How to Choose Trekking Poles

Most walkers, runners, trekkers, backpackers, and snowshoers carry trekking poles as regular equipment. The explanations are straightforward: They improve flexibility and provide protection on every ground.

Types of Trekking Poles

Trekking Poles: Sold in pairs, trekking poles improve your safety and can minimize force on your knees when hiking and backpacking. Most are flexible in length, and others have internal springs that absorb shock to minimize impact even further.

Trekking Pole Length

  • If you’re taller than about 6 feet, choose a hiking staff or trekking poles that have a maximum length of at least 51 inches.
  • If you are shorter than 6 feet tall, you’ll be able to shorten most adjustable trekking poles and hiking staffs enough to make them work for you.

For fixed-length trekking poles:

Use the chart below and consult the manufacturer’s size chart that’s specific to the poles you’re looking at.

Height Suggested Pole Length
< 5 ft. 1 in. 100cm (39 in.)
5 ft. 1 in. – 5 ft. 7 in. 110cm (43 in.)
5 ft. 8 in. – 5 ft. 11 in. 120cm (47 in.)
6 ft.+ 130cm (51 in.)

Adjusting Pole Length

If you have trekking poles that can be adjusted in length, you should know what height to place them at. Trekking poles that are not correctly calibrated will cause pain in your head, elbows, back, and spine.

Change the length for general hiking so that when you place the pole with the tip on the ground above your foot, your arm makes a 90-degree curve at the elbow. This would be sufficient for most of your hiking.
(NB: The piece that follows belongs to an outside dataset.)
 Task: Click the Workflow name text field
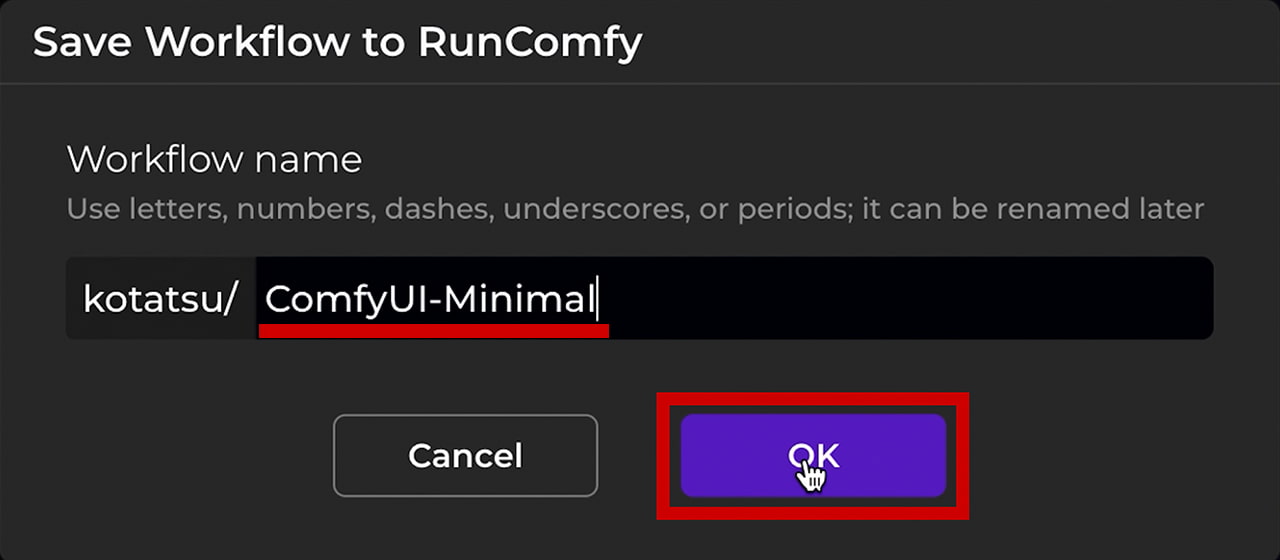[733, 299]
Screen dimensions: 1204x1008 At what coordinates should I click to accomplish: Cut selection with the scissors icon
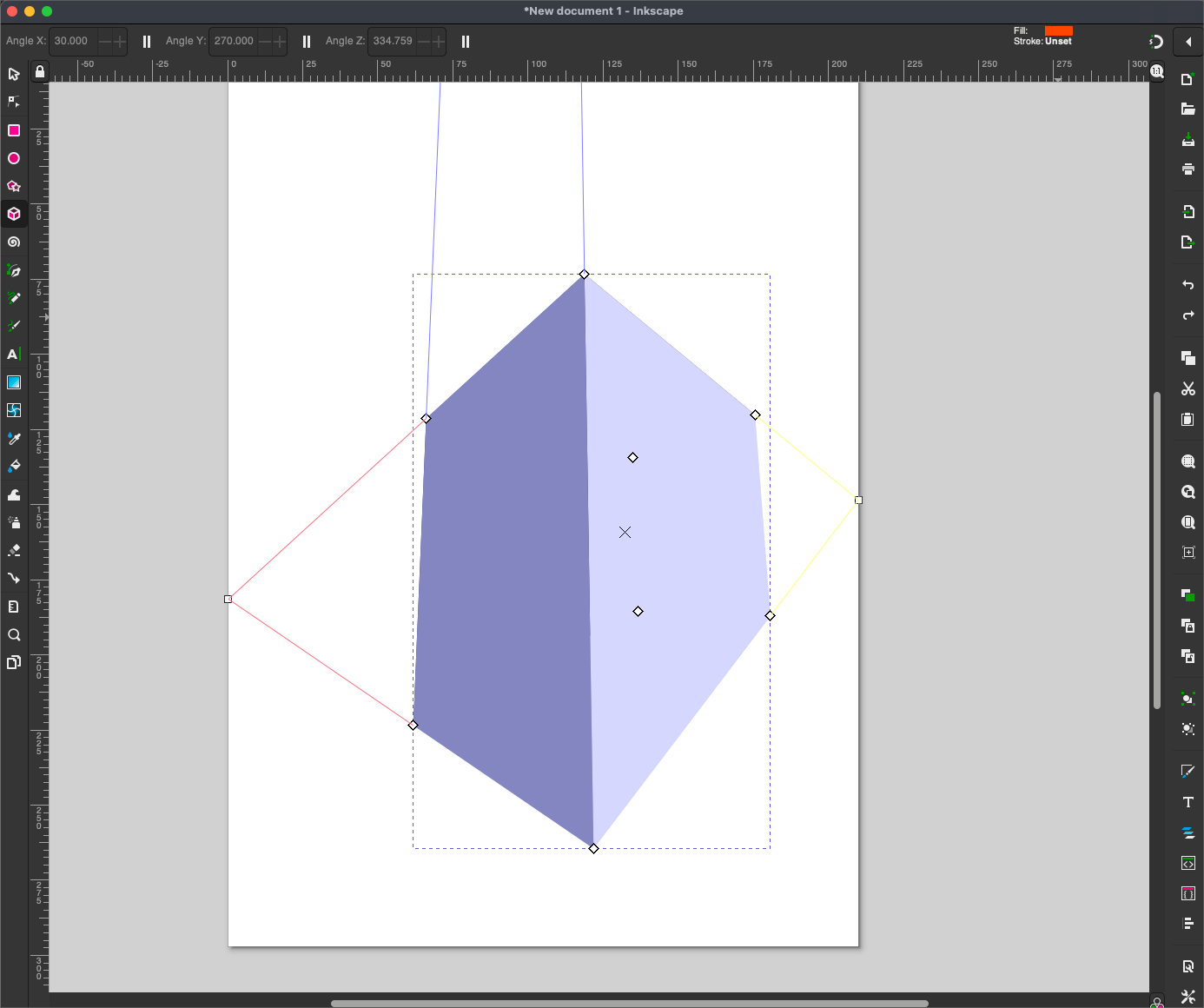(x=1187, y=388)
If you have three-section poles, it’s a good idea to set the top adjustment to the center of the adjustment range and then set the bottom adjustment to the length that positions the arm at the proper angle. Then, if you need to change the length when hiking, you should just use the top adjustment.

To get more leverage and more stable pole plants on long uphill sections, shorten each pole by around 5–10cm. The shorter your poles, the steeper the slope. Your trekking poles should help you move uphill without putting pressure or exhaustion on your shoulders, and your shoulders should never feel like they are in an unnatural, lifted position or being pulled up against your backpack straps. If that’s the case, you’ll need to shorten the poles even more.

Try lengthening each pole by 5–10cm from the length you set it at for general hiking for long downhill stretches. This will help you maintain a more balanced posture and improve your balance.

If you’re on a long traversing section, you can shorten the uphill pole and lengthen the downhill pole as required to increase comfort and stability.

Trekking Pole Features

Depending on how you plan to use the poles, you may want to consider poles with some of these features:

Adjustable: Many trekking poles adjust in length to enhance stability on different terrain. They generally adjust from about 24 to 55 inches long. Typically you’ll want to shorten the poles when going uphill and lengthen them when going downhill.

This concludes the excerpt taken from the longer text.